Aquele foi o regime mais repressor da história do país. Com a totalidade do poder público em suas mãos, castigava a desobediência com a tortura e o desaparecimento. Literalmente, era dono da vida dos argentinos e, entretanto, era vulnerável às estatísticas. Com o benefício de poder olhar para trás, a pergunta obrigatória é porque não acabaram com o INDEC ou obrigaram seus técnicos a adulterar os dados. Tinham como ameaçar, sem dúvida, mas naqueles anos o INDEC fazia o de sempre: medir as tendências econômicas e sociais de forma autônoma e neutra.
A pergunta volta à tona 30 anos mais tarde, na realidade, já que Néstor Kirchner, presidente de uma Argentina democrática, fez exatamente isso. Com a inflação em alta em 2006, seu governo lançou uma ofensiva contra o INDEC, sob a falsa acusação de incompetência técnica, e depois continuou em 2007 com um expurgo e posterior intervenção. Como resultado, o Estado argentino hoje não tem estatísticas dignas de crédito. Essa informação é falsificada, como a inflação, ou é ignorada por completo, como a pobreza.

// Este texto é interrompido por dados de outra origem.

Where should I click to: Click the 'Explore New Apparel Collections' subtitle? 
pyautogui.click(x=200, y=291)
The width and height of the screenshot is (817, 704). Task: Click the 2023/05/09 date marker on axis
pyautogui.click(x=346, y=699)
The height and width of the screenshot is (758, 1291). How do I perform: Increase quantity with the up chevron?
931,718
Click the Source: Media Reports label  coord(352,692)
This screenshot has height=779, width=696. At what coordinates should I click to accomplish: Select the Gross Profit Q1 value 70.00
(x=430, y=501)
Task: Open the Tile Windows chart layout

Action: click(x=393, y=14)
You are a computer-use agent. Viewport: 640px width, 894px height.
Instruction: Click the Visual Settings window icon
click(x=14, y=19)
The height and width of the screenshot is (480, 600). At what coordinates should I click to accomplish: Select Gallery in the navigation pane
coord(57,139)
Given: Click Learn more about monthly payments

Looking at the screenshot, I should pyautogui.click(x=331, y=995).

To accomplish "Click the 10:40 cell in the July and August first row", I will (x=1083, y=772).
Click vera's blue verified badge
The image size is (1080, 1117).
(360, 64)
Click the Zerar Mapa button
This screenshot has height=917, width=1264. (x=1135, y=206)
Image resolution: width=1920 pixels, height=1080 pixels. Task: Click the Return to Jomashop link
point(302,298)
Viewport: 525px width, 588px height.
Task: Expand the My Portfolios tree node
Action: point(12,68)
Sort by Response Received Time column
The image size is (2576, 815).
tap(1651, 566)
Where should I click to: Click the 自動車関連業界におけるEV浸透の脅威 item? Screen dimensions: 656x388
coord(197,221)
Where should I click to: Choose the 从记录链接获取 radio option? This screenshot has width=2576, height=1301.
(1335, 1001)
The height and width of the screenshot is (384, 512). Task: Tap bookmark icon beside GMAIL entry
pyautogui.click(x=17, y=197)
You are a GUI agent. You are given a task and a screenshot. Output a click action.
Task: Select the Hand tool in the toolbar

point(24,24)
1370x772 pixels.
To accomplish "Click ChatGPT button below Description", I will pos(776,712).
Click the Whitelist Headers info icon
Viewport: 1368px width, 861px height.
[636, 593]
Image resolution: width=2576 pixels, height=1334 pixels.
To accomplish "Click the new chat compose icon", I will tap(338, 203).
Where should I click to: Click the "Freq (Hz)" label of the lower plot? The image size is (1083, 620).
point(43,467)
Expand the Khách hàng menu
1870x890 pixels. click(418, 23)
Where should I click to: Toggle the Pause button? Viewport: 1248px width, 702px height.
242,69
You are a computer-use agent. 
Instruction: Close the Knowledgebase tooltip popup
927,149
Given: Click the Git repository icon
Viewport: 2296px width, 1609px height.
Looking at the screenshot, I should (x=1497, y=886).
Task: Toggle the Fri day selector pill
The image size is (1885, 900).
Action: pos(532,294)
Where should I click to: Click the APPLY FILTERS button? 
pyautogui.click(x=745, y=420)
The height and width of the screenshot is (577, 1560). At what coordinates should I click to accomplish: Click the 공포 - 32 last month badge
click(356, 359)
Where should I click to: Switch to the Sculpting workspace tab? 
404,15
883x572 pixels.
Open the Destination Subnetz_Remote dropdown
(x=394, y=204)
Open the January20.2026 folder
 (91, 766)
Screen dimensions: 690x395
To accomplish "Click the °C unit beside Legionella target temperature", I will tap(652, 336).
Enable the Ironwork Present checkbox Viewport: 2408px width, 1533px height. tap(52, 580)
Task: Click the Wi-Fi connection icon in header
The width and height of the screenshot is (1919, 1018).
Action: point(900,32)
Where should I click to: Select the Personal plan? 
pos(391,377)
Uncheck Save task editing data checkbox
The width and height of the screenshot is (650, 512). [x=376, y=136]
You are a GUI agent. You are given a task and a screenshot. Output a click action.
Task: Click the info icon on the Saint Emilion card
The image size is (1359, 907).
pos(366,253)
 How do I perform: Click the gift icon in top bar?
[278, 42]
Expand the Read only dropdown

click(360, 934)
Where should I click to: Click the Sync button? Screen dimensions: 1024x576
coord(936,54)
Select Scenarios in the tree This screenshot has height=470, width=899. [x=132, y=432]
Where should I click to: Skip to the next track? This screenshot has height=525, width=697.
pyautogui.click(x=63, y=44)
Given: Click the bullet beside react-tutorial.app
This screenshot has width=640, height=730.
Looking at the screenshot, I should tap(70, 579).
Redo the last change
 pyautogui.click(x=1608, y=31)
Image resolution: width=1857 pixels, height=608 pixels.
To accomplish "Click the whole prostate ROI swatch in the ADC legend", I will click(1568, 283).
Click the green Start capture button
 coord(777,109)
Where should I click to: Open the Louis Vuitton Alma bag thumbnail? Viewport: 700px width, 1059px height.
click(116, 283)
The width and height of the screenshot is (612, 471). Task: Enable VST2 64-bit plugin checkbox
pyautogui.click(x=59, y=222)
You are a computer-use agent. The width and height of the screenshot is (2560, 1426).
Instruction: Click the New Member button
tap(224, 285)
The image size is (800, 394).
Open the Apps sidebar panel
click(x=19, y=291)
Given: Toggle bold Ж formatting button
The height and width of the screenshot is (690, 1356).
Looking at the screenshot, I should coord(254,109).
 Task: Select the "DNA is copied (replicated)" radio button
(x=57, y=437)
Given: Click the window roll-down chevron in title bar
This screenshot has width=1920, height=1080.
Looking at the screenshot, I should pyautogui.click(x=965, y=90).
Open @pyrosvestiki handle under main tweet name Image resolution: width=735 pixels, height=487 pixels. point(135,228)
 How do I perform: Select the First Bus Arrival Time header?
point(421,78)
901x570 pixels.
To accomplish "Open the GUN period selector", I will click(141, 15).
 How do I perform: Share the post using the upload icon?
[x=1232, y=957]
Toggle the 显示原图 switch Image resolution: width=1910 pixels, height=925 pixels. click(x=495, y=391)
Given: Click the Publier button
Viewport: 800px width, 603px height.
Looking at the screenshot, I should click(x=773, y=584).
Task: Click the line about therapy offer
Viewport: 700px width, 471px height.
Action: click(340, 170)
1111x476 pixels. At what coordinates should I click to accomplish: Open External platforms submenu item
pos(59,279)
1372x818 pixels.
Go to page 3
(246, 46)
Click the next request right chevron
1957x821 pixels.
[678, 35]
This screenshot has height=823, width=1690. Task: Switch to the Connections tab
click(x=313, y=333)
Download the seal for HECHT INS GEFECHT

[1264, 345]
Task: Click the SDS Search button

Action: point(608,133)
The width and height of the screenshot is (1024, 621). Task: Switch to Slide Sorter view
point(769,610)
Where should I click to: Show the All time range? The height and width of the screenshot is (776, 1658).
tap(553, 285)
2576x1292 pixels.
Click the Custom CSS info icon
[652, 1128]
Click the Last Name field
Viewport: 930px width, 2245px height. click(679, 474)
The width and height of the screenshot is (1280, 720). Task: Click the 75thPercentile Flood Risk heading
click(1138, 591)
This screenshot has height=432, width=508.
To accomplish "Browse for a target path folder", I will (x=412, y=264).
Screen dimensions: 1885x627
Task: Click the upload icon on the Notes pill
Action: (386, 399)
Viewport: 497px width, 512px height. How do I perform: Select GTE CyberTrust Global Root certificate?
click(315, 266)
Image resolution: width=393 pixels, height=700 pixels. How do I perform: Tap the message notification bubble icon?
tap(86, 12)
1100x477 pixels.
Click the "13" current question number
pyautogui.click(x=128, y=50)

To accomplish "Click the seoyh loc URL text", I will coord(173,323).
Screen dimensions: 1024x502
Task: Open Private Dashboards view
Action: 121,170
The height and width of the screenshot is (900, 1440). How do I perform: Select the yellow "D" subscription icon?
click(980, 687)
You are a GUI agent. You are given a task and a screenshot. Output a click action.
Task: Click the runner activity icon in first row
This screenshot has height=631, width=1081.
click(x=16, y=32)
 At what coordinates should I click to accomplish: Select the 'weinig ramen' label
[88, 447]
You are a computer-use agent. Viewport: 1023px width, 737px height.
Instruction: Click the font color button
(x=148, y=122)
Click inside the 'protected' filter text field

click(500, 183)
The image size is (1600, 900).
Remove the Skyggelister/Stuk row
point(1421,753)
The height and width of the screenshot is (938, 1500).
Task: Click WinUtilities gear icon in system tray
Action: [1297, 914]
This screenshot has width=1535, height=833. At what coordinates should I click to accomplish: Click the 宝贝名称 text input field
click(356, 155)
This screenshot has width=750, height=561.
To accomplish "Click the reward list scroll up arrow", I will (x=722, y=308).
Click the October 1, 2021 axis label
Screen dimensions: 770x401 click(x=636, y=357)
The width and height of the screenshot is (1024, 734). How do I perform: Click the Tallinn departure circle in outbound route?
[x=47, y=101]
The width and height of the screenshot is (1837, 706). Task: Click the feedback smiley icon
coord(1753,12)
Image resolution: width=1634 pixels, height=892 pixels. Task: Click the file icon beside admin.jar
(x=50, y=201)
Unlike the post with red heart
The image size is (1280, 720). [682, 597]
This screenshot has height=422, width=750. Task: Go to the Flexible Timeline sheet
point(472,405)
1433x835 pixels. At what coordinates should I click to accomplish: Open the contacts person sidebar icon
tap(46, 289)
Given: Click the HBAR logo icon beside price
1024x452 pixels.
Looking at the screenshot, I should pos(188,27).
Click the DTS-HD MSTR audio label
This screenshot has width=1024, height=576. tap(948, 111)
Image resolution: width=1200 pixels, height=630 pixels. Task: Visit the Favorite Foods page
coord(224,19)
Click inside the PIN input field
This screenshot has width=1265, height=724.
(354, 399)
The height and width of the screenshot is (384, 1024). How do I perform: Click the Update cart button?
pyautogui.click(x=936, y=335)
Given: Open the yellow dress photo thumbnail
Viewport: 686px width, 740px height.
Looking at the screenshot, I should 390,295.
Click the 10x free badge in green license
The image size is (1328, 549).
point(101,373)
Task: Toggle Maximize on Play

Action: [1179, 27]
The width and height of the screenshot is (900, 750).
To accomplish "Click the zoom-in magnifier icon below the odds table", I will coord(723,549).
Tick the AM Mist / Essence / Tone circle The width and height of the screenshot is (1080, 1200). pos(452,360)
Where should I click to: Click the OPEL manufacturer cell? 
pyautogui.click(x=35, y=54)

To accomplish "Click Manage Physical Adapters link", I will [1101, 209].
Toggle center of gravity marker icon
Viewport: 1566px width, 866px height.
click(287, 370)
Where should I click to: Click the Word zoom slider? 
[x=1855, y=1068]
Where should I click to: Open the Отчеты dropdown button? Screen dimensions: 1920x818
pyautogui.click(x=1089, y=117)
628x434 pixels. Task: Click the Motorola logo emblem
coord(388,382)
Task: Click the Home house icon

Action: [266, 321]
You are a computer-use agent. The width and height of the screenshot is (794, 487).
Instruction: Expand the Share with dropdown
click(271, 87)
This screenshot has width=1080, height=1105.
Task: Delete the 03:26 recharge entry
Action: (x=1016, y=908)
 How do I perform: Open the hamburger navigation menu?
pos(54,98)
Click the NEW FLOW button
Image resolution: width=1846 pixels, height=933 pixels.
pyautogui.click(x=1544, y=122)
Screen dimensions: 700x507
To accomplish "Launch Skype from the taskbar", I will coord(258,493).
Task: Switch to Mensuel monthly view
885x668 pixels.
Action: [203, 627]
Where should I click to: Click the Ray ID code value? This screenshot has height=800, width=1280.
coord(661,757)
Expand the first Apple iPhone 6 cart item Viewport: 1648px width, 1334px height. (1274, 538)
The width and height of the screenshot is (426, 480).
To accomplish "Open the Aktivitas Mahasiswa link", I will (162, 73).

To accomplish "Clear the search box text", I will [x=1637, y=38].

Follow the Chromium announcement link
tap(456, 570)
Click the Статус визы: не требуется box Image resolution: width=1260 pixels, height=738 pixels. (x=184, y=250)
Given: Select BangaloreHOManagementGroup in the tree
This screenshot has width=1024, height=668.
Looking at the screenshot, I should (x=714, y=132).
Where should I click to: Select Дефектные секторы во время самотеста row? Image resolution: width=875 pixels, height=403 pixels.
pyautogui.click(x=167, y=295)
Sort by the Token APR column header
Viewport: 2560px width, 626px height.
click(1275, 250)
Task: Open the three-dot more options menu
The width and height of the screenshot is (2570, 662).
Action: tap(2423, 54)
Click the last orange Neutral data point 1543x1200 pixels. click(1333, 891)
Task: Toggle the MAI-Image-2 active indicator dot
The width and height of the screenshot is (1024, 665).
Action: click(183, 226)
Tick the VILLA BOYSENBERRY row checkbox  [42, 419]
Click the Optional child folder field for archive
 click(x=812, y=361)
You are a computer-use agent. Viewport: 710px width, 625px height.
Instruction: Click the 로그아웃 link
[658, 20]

Se o que não se sabe não é divulgado, o que não é divulgado não existe. O kirchnerismo resolveu assim dois problemas estruturais do país, a inflação e a pobreza. Jeito paradoxal de mudar a História.
O caso ilustra de maneira cabal a degradação do Estado. Lula tem razão. É verdade que o kirchnerismo mudou a história do país, como disse fazendo campanha por Scioli, mas para pior, com menos Estado do que quando chegou ao poder em 2003, menos instituições, menos liberdades políticas e, certamente, menos democracia.
O kirchnerismo resolveu assim dois problemas estruturais do país, a inflação e a pobreza
O fato é que, como no INDEC, o kirchnerismo fragmentou e tomou sistematicamente para si toda instituição neutra do Estado. Isso aconteceu também com o Serviço Exterior, a carreira diplomática, cujos funcionários sem ligação com o Governo foram perseguidos, obrigados a renunciar ou demitidos, para depois serem substituídos por gente de confiança do kirchnerismo, sem preparação e experiência para a tarefa. Não é por acaso, então, a subcontratação de trabalho informal na política exterior, como revelaram as gravações do promotor Nisman no caso AMIA.
Aconteceu a mesma coisa com a autonomia do Banco Central, cuja Carta Orgânica foi violada para permitir ao Executivo nomear funcionários à vontade e controlar a política monetária e cambial ao seu critério. Aconteceu a mesma coisa com a Justiça ao politizar o Conselho da Magistratura, o órgão que seleciona juízes, com um projeto de reforma recusado pela Corte Suprema por inconstitucionalidade. E é assim também com a política tributária, em um país federalista, mas sem um pacto fiscal, aproveitado pelo Governo central para distribuir recursos entre as províncias de acordo com o alinhamento partidário dos governadores.
Lula tem razão. O kirchnerismo também mudou a história da liberdade de imprensa, intimidando jornalistas críticos e usando a distribuição da publicidade oficial para controlar a informação, violando assim uma sentença da Suprema Corte. Ocorre da mesma forma no caso de suas disputas com grupos privados de informação – o Clarín, por exemplo – mas em conluio com outros grupos de informação, também privados, mas ligados ao Governo – por exemplo, o de Cristóbal López.
Lula tem razão, o kirchnerismo mudou a história, como disse na Argentina. Ainda mais, depois de sua partida, e para confirmar seu argumento, a Câmara no Contencioso Administrativo de Tucumán declarou a nulidade das eleições para governador na mencionada província e ordenou que fossem novamente realizadas. A sentença torna oficial o que se suspeitava desde 2011 e se sabe com certeza desde as eleições primárias de agosto: o Governo comete fraude eleitoral.
Isso nunca havia acontecido na Argentina democrática desde 1983. Isso sim é mudar a história.